Saved data entries:
· · ·

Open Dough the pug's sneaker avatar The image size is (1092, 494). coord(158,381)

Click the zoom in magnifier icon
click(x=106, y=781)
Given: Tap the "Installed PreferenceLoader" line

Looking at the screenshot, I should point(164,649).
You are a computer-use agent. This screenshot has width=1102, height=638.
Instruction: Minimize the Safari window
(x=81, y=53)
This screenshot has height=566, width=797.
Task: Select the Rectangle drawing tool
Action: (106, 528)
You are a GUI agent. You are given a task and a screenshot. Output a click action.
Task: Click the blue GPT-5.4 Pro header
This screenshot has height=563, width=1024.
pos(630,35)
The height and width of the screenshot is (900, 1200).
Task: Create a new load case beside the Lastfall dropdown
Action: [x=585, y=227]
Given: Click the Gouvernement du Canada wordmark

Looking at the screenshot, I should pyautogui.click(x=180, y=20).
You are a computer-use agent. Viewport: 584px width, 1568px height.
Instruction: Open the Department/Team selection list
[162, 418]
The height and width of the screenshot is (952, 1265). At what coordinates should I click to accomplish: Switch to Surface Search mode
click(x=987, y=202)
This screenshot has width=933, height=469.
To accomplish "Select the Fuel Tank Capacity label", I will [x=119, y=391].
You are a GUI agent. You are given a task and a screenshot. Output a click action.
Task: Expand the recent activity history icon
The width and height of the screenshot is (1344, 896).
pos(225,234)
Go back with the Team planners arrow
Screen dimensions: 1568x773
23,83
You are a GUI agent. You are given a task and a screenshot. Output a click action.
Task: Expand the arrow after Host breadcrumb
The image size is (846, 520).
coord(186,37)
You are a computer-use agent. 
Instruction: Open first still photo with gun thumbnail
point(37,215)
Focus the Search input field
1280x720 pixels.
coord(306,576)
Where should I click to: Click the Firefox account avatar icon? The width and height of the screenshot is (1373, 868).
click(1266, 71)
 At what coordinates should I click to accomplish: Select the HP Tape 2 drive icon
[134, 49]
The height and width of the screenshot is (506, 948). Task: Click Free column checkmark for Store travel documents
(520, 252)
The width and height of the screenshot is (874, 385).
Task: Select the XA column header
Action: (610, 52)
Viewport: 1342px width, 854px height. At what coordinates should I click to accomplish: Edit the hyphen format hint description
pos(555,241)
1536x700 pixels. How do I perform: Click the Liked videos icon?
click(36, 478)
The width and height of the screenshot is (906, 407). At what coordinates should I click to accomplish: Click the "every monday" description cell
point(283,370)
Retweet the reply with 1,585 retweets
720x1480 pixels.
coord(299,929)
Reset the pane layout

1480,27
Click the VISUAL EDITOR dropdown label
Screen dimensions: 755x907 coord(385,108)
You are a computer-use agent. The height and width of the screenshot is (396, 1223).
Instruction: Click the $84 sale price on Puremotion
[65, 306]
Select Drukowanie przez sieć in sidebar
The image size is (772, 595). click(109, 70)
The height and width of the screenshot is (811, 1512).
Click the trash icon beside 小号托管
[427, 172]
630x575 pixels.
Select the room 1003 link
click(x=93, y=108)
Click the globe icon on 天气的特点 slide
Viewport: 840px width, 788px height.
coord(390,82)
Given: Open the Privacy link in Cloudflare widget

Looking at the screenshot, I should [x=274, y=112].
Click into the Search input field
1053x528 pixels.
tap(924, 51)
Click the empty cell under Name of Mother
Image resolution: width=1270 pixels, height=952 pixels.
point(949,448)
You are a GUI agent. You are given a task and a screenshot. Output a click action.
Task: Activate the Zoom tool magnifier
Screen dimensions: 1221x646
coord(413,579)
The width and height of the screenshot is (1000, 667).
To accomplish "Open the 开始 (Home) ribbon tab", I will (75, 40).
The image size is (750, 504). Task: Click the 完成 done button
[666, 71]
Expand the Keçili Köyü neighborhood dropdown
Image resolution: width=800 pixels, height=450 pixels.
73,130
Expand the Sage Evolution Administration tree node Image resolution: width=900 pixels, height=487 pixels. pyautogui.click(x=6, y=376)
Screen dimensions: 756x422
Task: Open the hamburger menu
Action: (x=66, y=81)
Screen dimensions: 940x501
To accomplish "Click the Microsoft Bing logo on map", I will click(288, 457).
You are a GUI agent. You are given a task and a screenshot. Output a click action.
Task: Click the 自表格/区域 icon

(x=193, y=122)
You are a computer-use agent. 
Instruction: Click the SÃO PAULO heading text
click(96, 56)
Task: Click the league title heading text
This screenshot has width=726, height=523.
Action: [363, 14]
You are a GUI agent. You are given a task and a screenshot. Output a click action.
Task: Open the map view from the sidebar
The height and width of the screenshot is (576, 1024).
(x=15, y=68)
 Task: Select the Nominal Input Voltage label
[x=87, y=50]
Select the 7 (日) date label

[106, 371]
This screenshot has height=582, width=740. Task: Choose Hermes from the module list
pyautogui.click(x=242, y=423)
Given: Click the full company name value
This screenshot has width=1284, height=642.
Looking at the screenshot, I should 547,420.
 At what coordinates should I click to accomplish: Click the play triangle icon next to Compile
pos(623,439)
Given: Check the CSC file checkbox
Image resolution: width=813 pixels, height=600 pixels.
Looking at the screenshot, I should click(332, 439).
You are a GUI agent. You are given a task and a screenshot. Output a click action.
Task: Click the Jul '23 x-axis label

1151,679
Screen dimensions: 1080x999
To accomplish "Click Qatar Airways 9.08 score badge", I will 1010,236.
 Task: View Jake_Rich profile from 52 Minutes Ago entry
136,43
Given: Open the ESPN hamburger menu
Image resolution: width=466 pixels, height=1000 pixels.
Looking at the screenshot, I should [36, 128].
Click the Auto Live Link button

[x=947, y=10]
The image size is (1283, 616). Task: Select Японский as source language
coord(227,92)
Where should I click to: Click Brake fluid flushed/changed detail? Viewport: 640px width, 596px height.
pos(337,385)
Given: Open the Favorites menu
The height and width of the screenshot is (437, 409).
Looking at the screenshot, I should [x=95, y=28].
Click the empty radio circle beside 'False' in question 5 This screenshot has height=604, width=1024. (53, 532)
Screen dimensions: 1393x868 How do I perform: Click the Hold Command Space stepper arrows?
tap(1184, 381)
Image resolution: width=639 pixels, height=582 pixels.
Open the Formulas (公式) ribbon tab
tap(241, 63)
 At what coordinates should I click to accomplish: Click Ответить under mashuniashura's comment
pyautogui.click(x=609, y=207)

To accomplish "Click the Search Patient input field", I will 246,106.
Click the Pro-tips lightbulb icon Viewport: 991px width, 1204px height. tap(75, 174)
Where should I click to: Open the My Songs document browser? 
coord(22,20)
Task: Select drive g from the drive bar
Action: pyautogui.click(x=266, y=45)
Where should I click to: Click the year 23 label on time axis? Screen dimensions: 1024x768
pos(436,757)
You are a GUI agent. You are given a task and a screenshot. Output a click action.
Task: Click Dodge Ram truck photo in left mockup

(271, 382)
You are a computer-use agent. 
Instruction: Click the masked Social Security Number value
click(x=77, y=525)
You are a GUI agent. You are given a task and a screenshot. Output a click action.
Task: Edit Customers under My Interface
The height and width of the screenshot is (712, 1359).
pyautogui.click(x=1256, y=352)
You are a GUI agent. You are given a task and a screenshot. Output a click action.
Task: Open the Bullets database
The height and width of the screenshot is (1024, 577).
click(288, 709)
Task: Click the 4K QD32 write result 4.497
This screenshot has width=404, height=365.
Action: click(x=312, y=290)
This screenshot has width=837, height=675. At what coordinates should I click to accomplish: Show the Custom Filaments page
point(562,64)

· · ·

*About this task:* All records should be written out again exactly as given.

*Answer below:*
Open Dough the pug's sneaker avatar The image size is (1092, 494). coord(158,381)

Click the zoom in magnifier icon
click(x=106, y=781)
Given: Tap the "Installed PreferenceLoader" line

Looking at the screenshot, I should point(164,649).
You are a computer-use agent. This screenshot has width=1102, height=638.
Instruction: Minimize the Safari window
(x=81, y=53)
This screenshot has height=566, width=797.
Task: Select the Rectangle drawing tool
Action: (106, 528)
You are a GUI agent. You are given a task and a screenshot. Output a click action.
Task: Click the blue GPT-5.4 Pro header
This screenshot has height=563, width=1024.
pos(630,35)
The height and width of the screenshot is (900, 1200).
Task: Create a new load case beside the Lastfall dropdown
Action: [x=585, y=227]
Given: Click the Gouvernement du Canada wordmark

Looking at the screenshot, I should pyautogui.click(x=180, y=20).
You are a computer-use agent. Viewport: 584px width, 1568px height.
Instruction: Open the Department/Team selection list
[162, 418]
The height and width of the screenshot is (952, 1265). At what coordinates should I click to accomplish: Switch to Surface Search mode
click(x=987, y=202)
This screenshot has width=933, height=469.
To accomplish "Select the Fuel Tank Capacity label", I will [x=119, y=391].
You are a GUI agent. You are given a task and a screenshot. Output a click action.
Task: Expand the recent activity history icon
The width and height of the screenshot is (1344, 896).
pos(225,234)
Go back with the Team planners arrow
Screen dimensions: 1568x773
23,83
You are a GUI agent. You are given a task and a screenshot. Output a click action.
Task: Expand the arrow after Host breadcrumb
The image size is (846, 520).
coord(186,37)
You are a computer-use agent. 
Instruction: Open first still photo with gun thumbnail
point(37,215)
Focus the Search input field
1280x720 pixels.
coord(306,576)
Where should I click to: Click the Firefox account avatar icon? The width and height of the screenshot is (1373, 868).
click(1266, 71)
 At what coordinates should I click to accomplish: Select the HP Tape 2 drive icon
[134, 49]
The height and width of the screenshot is (506, 948). Task: Click Free column checkmark for Store travel documents
(520, 252)
The width and height of the screenshot is (874, 385).
Task: Select the XA column header
Action: (610, 52)
Viewport: 1342px width, 854px height. At what coordinates should I click to accomplish: Edit the hyphen format hint description
pos(555,241)
1536x700 pixels. How do I perform: Click the Liked videos icon?
click(36, 478)
The width and height of the screenshot is (906, 407). At what coordinates should I click to accomplish: Click the "every monday" description cell
point(283,370)
Retweet the reply with 1,585 retweets
720x1480 pixels.
coord(299,929)
Reset the pane layout

1480,27
Click the VISUAL EDITOR dropdown label
Screen dimensions: 755x907 coord(385,108)
You are a computer-use agent. The height and width of the screenshot is (396, 1223).
Instruction: Click the $84 sale price on Puremotion
[65, 306]
Select Drukowanie przez sieć in sidebar
The image size is (772, 595). click(109, 70)
The height and width of the screenshot is (811, 1512).
Click the trash icon beside 小号托管
[427, 172]
630x575 pixels.
Select the room 1003 link
click(x=93, y=108)
Click the globe icon on 天气的特点 slide
Viewport: 840px width, 788px height.
coord(390,82)
Given: Open the Privacy link in Cloudflare widget

Looking at the screenshot, I should [x=274, y=112].
Click into the Search input field
1053x528 pixels.
tap(924, 51)
Click the empty cell under Name of Mother
Image resolution: width=1270 pixels, height=952 pixels.
point(949,448)
You are a GUI agent. You are given a task and a screenshot. Output a click action.
Task: Activate the Zoom tool magnifier
Screen dimensions: 1221x646
coord(413,579)
The width and height of the screenshot is (1000, 667).
To accomplish "Open the 开始 (Home) ribbon tab", I will (75, 40).
The image size is (750, 504). Task: Click the 完成 done button
[666, 71]
Expand the Keçili Köyü neighborhood dropdown
Image resolution: width=800 pixels, height=450 pixels.
73,130
Expand the Sage Evolution Administration tree node Image resolution: width=900 pixels, height=487 pixels. pyautogui.click(x=6, y=376)
Screen dimensions: 756x422
Task: Open the hamburger menu
Action: (x=66, y=81)
Screen dimensions: 940x501
To accomplish "Click the Microsoft Bing logo on map", I will click(288, 457).
You are a GUI agent. You are given a task and a screenshot. Output a click action.
Task: Click the 自表格/区域 icon

(x=193, y=122)
You are a computer-use agent. 
Instruction: Click the SÃO PAULO heading text
click(96, 56)
Task: Click the league title heading text
This screenshot has width=726, height=523.
Action: [363, 14]
You are a GUI agent. You are given a task and a screenshot. Output a click action.
Task: Open the map view from the sidebar
The height and width of the screenshot is (576, 1024).
(x=15, y=68)
 Task: Select the Nominal Input Voltage label
[x=87, y=50]
Select the 7 (日) date label

[106, 371]
This screenshot has height=582, width=740. Task: Choose Hermes from the module list
pyautogui.click(x=242, y=423)
Given: Click the full company name value
This screenshot has width=1284, height=642.
Looking at the screenshot, I should 547,420.
 At what coordinates should I click to accomplish: Click the play triangle icon next to Compile
pos(623,439)
Given: Check the CSC file checkbox
Image resolution: width=813 pixels, height=600 pixels.
Looking at the screenshot, I should click(332, 439).
You are a GUI agent. You are given a task and a screenshot. Output a click action.
Task: Click the Jul '23 x-axis label

1151,679
Screen dimensions: 1080x999
To accomplish "Click Qatar Airways 9.08 score badge", I will 1010,236.
 Task: View Jake_Rich profile from 52 Minutes Ago entry
136,43
Given: Open the ESPN hamburger menu
Image resolution: width=466 pixels, height=1000 pixels.
Looking at the screenshot, I should [36, 128].
Click the Auto Live Link button

[x=947, y=10]
The image size is (1283, 616). Task: Select Японский as source language
coord(227,92)
Where should I click to: Click Brake fluid flushed/changed detail? Viewport: 640px width, 596px height.
pos(337,385)
Given: Open the Favorites menu
The height and width of the screenshot is (437, 409).
Looking at the screenshot, I should [x=95, y=28].
Click the empty radio circle beside 'False' in question 5 This screenshot has height=604, width=1024. (53, 532)
Screen dimensions: 1393x868 How do I perform: Click the Hold Command Space stepper arrows?
tap(1184, 381)
Image resolution: width=639 pixels, height=582 pixels.
Open the Formulas (公式) ribbon tab
tap(241, 63)
 At what coordinates should I click to accomplish: Click Ответить under mashuniashura's comment
pyautogui.click(x=609, y=207)

To accomplish "Click the Search Patient input field", I will 246,106.
Click the Pro-tips lightbulb icon Viewport: 991px width, 1204px height. tap(75, 174)
Where should I click to: Open the My Songs document browser? 
coord(22,20)
Task: Select drive g from the drive bar
Action: pyautogui.click(x=266, y=45)
Where should I click to: Click the year 23 label on time axis? Screen dimensions: 1024x768
pos(436,757)
You are a GUI agent. You are given a task and a screenshot. Output a click action.
Task: Click Dodge Ram truck photo in left mockup

(271, 382)
You are a computer-use agent. 
Instruction: Click the masked Social Security Number value
click(x=77, y=525)
You are a GUI agent. You are given a task and a screenshot. Output a click action.
Task: Edit Customers under My Interface
The height and width of the screenshot is (712, 1359).
pyautogui.click(x=1256, y=352)
You are a GUI agent. You are given a task and a screenshot. Output a click action.
Task: Open the Bullets database
The height and width of the screenshot is (1024, 577).
click(288, 709)
Task: Click the 4K QD32 write result 4.497
This screenshot has width=404, height=365.
Action: click(x=312, y=290)
This screenshot has width=837, height=675. At what coordinates should I click to accomplish: Show the Custom Filaments page
point(562,64)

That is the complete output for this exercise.